Annem ifadesiz yüzünü bozup soğuk bir tebessüm gösterdi. Mermer gibi teninde kırışan tek bir nokta yoktu. Annem diye demiyorum güzel kadındır.

-"İşe yaramaz birisi." dedi ağzının içinden. Bacak bacak üstüne atıp tabletinde parmağını gezdirirken iç çekip dışarıya baktım.

Karanlıkta hatırladığım silik yüz belirdi gözümde. Uzun boyu ve geniş cüssesinin yanında küçücük kalmıştım. Ah bir de elimi tutuşu var.

-"Ne dertli iç çektin öyle ?" dedi teyzem gülerek.

Gözüme gelen saç tutamını kulağımın arkasına sıkıştırıp göğüs kafesimi zorlayan kalbimi dinginleştirmeye çalıştım. Mirza'yı düşündükçe kalbimin ritmi değişiyordu.

-"Öyle mi ? Farkında değilim." dedim tebessüm etmeye çalışıp.

-"Ne derdi olabilir ki Esra ? Sahip olamadığı bir şey mi var ?" dedi annem her zaman ki tavrından ödün vermeden.

Doğru ne derdim olabilir ki ? Paramız olması her derdi çözüyor değil mi ?

Anneme karşı çıkmayı sevmediğim için sessiz kalmayı seçtim. İçimde onca birikmişlere rağmen çıtımı çıkarmadım. Çıkaramazdım da. Ona karşı gelmek mümkün değildi. Sözleriyle sizi dövebilecek kapasiteye sahipti.

-"Belki aşık olmuştur! " Teyzemin bu cümlesi üzerine annemin kahkahası arabada yankılandı.

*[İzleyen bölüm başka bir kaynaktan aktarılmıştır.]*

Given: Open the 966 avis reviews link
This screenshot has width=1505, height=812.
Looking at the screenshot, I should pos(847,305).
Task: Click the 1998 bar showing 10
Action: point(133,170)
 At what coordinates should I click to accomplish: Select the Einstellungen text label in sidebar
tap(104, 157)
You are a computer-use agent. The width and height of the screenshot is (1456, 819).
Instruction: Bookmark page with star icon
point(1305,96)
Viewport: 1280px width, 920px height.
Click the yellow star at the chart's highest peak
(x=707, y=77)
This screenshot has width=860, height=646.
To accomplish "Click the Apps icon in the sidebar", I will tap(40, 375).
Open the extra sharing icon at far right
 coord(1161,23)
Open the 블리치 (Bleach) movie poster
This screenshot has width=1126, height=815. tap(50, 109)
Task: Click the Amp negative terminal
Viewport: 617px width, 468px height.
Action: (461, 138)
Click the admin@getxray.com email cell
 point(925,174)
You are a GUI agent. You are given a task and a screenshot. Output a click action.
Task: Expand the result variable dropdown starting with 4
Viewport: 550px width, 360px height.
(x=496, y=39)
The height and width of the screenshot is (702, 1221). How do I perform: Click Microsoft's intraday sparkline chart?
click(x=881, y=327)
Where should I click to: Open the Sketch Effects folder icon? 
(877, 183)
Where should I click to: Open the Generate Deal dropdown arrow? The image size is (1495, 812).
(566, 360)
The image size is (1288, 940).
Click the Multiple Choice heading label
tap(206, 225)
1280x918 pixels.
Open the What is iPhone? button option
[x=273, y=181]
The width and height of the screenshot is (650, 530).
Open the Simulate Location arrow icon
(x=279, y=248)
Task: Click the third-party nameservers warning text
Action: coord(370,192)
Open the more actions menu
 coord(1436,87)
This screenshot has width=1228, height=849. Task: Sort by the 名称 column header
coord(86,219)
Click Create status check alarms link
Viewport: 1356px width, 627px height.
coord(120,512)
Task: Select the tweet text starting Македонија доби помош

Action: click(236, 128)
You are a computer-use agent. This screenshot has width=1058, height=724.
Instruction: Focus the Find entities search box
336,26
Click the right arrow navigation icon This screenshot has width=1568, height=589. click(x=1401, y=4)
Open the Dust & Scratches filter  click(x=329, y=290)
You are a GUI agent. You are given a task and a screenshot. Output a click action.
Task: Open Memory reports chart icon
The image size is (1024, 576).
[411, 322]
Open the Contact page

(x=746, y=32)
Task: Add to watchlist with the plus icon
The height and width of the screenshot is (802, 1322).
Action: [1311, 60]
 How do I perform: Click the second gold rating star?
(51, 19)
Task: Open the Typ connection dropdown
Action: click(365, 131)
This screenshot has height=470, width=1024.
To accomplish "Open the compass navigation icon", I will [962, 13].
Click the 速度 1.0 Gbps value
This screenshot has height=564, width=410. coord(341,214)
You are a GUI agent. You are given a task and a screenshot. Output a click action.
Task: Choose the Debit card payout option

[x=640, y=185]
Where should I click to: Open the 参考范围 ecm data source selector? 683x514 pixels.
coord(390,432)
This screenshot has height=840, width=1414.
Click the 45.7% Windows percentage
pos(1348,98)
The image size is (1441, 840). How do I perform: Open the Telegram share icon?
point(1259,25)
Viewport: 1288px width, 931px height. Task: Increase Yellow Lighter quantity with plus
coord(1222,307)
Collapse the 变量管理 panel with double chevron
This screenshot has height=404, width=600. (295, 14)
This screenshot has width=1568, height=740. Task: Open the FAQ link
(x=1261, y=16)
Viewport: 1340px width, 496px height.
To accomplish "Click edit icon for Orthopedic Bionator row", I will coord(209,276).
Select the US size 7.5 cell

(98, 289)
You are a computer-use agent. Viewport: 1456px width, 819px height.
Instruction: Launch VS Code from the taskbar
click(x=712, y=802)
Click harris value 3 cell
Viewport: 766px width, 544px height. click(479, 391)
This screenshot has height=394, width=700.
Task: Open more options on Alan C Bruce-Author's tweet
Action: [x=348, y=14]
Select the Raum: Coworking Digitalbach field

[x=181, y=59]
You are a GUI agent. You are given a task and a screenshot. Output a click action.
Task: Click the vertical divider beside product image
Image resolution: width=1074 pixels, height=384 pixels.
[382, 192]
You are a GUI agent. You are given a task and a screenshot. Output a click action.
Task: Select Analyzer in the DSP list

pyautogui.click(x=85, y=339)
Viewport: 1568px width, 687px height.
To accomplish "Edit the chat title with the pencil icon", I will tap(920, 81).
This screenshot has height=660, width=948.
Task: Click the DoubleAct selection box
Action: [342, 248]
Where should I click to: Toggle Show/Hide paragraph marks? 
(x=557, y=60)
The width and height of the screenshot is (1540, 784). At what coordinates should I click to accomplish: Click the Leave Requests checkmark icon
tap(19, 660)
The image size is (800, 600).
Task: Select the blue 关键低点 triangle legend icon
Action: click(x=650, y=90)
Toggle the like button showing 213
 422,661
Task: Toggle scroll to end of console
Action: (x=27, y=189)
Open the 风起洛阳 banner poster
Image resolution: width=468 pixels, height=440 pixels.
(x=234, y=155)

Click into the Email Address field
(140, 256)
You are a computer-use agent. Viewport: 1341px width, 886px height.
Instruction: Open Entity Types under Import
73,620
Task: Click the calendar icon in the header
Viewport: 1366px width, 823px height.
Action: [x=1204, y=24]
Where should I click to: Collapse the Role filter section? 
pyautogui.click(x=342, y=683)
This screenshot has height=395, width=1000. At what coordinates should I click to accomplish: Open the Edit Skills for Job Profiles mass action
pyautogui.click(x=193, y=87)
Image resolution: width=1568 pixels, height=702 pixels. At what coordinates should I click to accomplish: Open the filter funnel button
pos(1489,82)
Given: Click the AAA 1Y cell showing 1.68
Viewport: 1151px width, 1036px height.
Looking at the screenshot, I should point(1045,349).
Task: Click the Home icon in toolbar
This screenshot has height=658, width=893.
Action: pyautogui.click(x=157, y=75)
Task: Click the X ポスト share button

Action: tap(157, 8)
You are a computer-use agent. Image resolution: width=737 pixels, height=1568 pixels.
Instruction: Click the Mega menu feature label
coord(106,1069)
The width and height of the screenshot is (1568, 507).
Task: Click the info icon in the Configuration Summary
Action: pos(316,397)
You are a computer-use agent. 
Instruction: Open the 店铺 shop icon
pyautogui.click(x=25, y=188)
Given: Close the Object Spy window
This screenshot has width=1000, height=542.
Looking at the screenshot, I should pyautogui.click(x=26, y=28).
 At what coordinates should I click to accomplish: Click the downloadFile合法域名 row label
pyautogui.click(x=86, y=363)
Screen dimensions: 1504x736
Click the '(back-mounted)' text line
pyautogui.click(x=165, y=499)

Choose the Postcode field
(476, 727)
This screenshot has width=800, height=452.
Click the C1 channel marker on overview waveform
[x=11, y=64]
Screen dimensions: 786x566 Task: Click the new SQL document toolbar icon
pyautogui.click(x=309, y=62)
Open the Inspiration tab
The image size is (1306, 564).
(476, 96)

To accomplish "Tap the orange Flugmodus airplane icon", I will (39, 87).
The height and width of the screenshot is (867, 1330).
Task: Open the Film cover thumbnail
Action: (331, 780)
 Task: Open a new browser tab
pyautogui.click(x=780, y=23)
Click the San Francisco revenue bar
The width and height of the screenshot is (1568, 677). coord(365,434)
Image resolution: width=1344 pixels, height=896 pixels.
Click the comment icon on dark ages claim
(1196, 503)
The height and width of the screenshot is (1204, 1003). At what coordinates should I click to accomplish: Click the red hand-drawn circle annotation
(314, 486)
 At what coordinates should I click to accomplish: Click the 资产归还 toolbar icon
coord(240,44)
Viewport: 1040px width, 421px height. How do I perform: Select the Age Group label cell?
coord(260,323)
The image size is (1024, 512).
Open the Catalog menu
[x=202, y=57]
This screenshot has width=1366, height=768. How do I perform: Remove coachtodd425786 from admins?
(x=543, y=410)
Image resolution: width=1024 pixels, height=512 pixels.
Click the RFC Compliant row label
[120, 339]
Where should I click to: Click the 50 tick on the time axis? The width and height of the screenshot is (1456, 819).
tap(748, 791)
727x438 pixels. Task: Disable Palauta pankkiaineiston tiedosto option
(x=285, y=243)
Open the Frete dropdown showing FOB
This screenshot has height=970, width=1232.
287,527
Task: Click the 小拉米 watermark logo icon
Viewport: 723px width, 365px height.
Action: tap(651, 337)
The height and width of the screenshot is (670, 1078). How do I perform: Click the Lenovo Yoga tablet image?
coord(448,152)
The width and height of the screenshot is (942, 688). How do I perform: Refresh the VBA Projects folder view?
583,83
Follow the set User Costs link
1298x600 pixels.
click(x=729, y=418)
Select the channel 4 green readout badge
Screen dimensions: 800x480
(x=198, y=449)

-"Güldürme beni." dedi samimiyetten uzak gülüşünden sonra.

-"Neden komik mi anne ?" diye sordum kaşımı kaldırıp. Benim aşık olabilme ihtimalimin nesine bu kadar gülmüştü ki.

-"Komik Duha'cım. Sen o mahallede dolaştığın sürece maalesef düzgün birisiyle tanışamayacaksın." dedi ve göz kırptı.

-"Lütfen şu şekilde yargılamaktan vazgeç anne. Ben oraya gitmekten rahatsız olmuyorum. Bunu kaç defa daha söylemeliyim ?"

-"Ne yazık ki rahatsız olmadığının farkındayım." dedikten sonra bir daha konuşmadı. Bende üstelemedim. Zaten alışık olduğumuz konulardı.

Araba bütün cemiyetin pazar kahvaltılarını geçirdiği boğaz manzaralı restoranın önünde durdu. Açılan kapının kenarına geçen görevli inerken selamladı. Girişte ceketimi bırakıp önden ilerledim. Sabah sabah annem sayesinde yine gerilmiştim.

Cam kenarında bir yere oturduğumda annem hala ayakta ona gülümseyen tanıdıklarıyla mesafeli selamlaşmasını yapmaktaydı. Teyzem gelip yanıma otururken çantamı kenara koydum. Annem de oturduktan sonra masayı doldurmaya başlayan garsonları izliyordum. Telefonumun mesaj sesini duyunca izlemeyi bırakıp çantamdan aldım. Sabah Rüya'nın attığı mesajı görmemiştim ama şimdi gelen kayıtlı olmayan bir numaradandı.

Kaşlarımı hafifçe çatıp iki elimle tuttuğum telefonun kilidini açtım ve mesajın üstüne tıkladım.